La presidenta de la asociación En Activo, Francisca Muñoz, añade que la colaboración de los pacientes ha sido fundamental, ya que son ellos los que han propuesto las recetas y han ahondado en la historia familiar para recuperar platos prácticamente desaparecidos. «Queríamos recuperar la tradición culinaria de esta zona, que se conozca que ha sido muy valiosa». Y así en el libro hay recetas con collejas o hinojos; o platos de aprovechamiento elaborados con las sobras del día anterior para engañar al estómago y combatir el hambre como la sobrehúsa (sopa con boquerones fritos) o las sopas hervías con un puñado de almejas.

Esfuerzo colectivo

Los autores del libro lo definen como el fruto de un verdadero esfuerzo colectivo, ya que los mismos autores han elaborado las recetas para hacerles fotos y llevarlos a analizar. Rafaela Castillo es una de las que han colaborado en su publicación. Ella tiene 65 años y ha participado en la preparación de unos maimones, una humilde receta que apenas lleva pan, ajo, aceite. Y en el mejor de los casos se le podía añadir aceitunas, rábanos y un huevo frito. «Es un plato que hacía mi abuela, era comida de aprovechamiento con lo poco que había, que era pan», recuerda.

También habla del libro Francisco Chaparro, coautor de la sobrehusa, un plato que se elabora con pan, ajo, cebolla, tomate y las sobras de los boquerones fritos del día anterior. Explica que este tipo de recetas se hacían mucho en el interior, ya que el pescado podía llegar una vez a la semana y apenas había métodos para conservarlo fresco de un día para otro. «Pese a la cercanía, las recetas en Totalán eran diferentes a las de El Palo por este motivo».

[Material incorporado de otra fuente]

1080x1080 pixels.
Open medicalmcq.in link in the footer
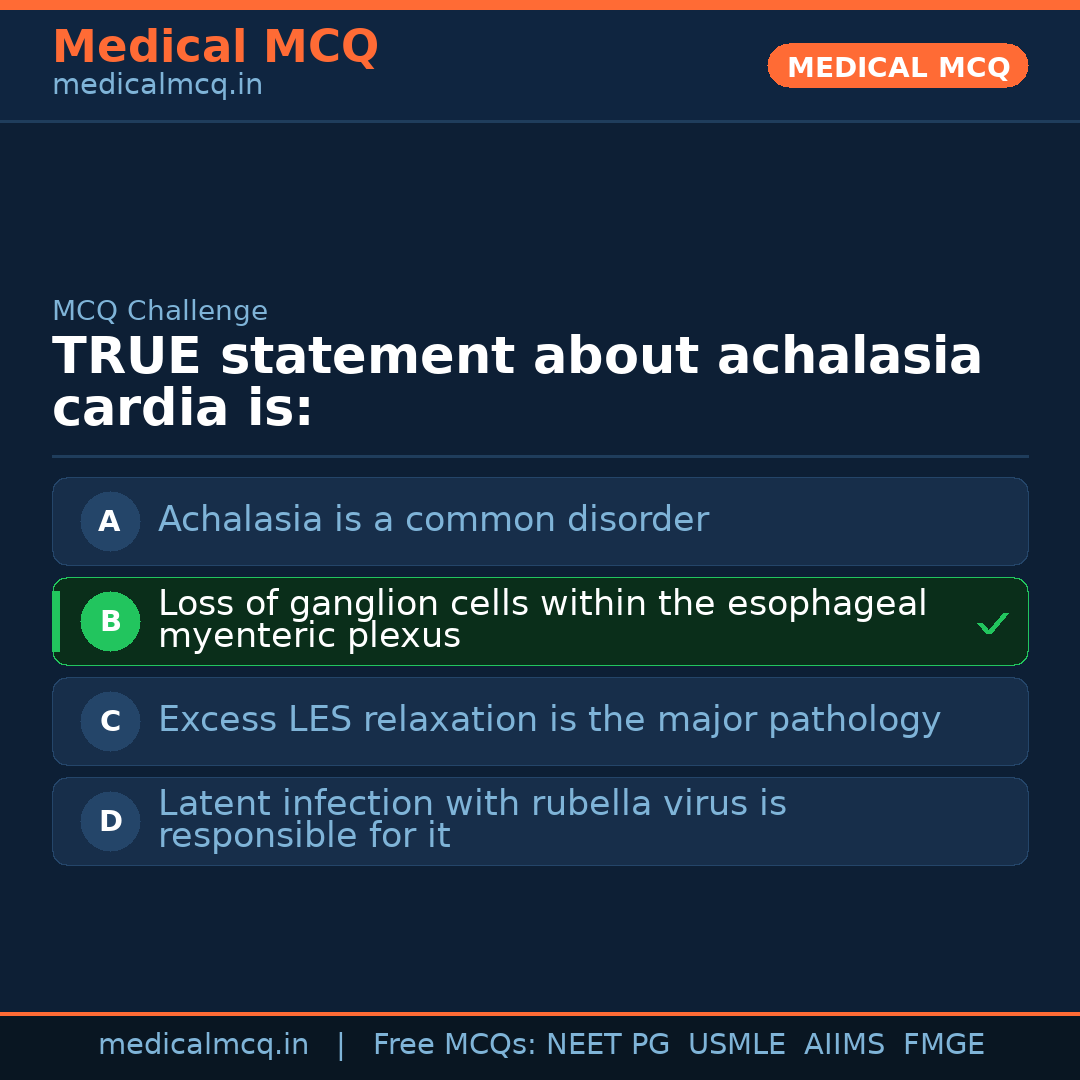tap(203, 1045)
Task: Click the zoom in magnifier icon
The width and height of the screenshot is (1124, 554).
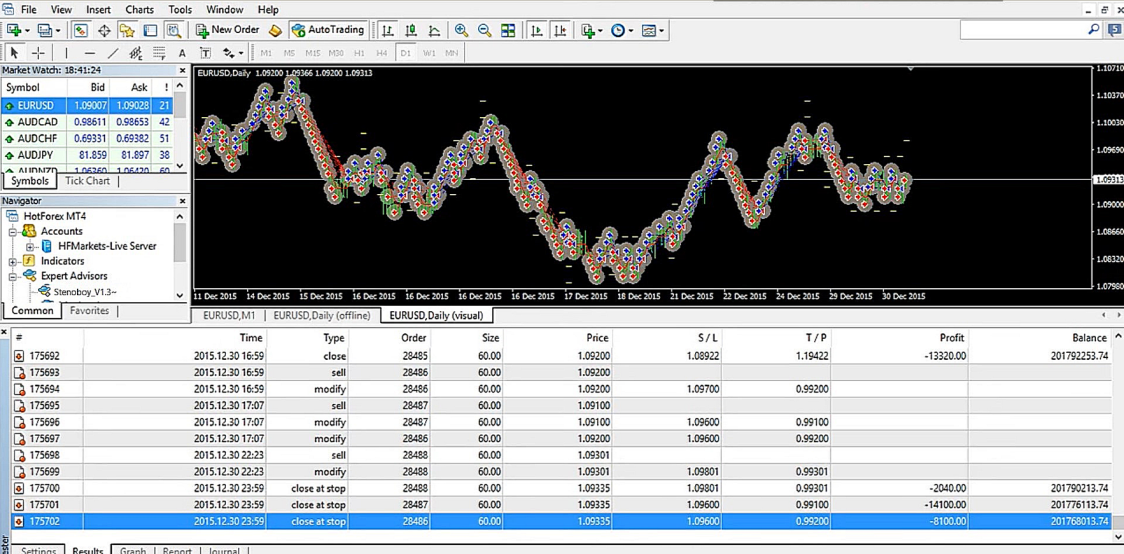Action: coord(461,31)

A pesar de que los platos se hacían con muy poco, los autores no dudan en reseñar los beneficios de estos alimentos en una sociedad actual que cada vez come peor y en la que se están perdiendo los platos tradicionales. Dolores Roji, de 79 años, sentencia que «la comida de antes era más sana porque las materias primas eran mejores». En este sentido, Rocío Vallejo, de 74, entiende que las familias deberían dedicar más tiempo a la cocina. «Si te organizas puedes con todo; muchas recetas no requieren tanto tiempo», apunta.

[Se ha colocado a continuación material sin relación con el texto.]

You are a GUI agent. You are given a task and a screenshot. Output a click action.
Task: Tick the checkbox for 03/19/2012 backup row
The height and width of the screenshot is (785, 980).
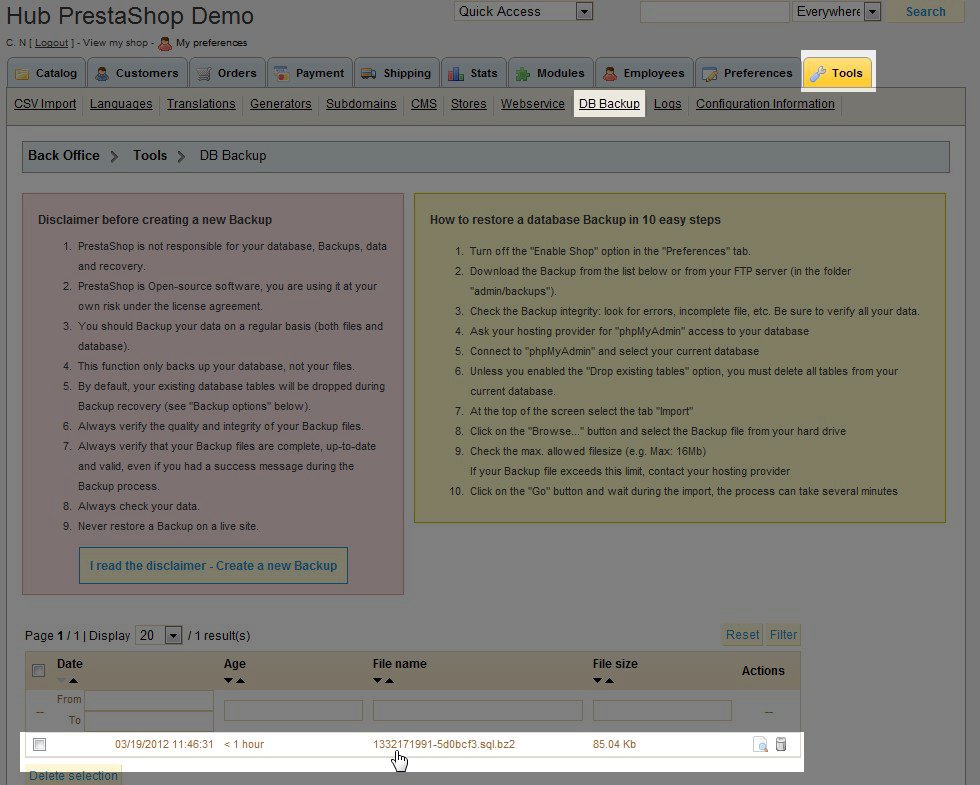coord(39,744)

El libro se puede obtener en los dos centros de salud y puede descargarse de forma digital y gratuita en la web de la Sociedad Andaluza de Medicina Familiar y Comunitaria (SAMFyC). En concreto se recogen 25 recetas de El Palo y 14 de Totalán (complementadas estas últimas con dibujos de los nietos), aunque la intención es ampliarlas poco a poco para una próxima edición del libro.

¿Ypor qué todo el mundo debería tenerlo? En palabras de Gabriel Olveira, especialista en Endocrinología y Nutrición del Hospital Regional, porque las recetas paleñas «condensan el espíritu de lo que se considera un patrón de la dieta mediterránea que se ha asociado, en múltiples estudios, a un descenso de la mortalidad cardiovascular, del riesgo de diabetes, de enfermedades de la esfera mental, de cáncer y de otras muchas enfermedades crónicas».